#### What you need to do:
Could you rewrite the listing lines from the one with "Fiscal Position dropdown" through the one with "(x=166, y=824)", swapping "dropdown" for "menu" and changing nothing else?
= = = =
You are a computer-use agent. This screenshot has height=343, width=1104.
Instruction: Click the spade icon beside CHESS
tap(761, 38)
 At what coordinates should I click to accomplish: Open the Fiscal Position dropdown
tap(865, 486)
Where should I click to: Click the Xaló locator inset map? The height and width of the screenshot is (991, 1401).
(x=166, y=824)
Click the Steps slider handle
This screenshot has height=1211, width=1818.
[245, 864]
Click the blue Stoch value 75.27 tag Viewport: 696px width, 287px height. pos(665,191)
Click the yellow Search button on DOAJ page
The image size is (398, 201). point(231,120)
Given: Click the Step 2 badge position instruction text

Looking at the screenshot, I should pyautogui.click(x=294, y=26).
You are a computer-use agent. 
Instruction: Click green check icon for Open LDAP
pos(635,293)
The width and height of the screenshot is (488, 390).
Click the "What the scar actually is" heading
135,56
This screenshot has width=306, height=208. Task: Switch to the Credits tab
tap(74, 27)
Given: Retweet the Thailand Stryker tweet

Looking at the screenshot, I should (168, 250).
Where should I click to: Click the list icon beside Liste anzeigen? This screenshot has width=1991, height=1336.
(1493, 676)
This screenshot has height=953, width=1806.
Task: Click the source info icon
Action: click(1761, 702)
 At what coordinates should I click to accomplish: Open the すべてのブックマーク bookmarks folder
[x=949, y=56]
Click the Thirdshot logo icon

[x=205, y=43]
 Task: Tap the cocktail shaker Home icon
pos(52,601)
= = = =
#### Answer to the problem:
 At what coordinates should I click to accomplish: Open the Fiscal Position menu
tap(865, 486)
Where should I click to: Click the Xaló locator inset map? The height and width of the screenshot is (991, 1401).
(x=166, y=824)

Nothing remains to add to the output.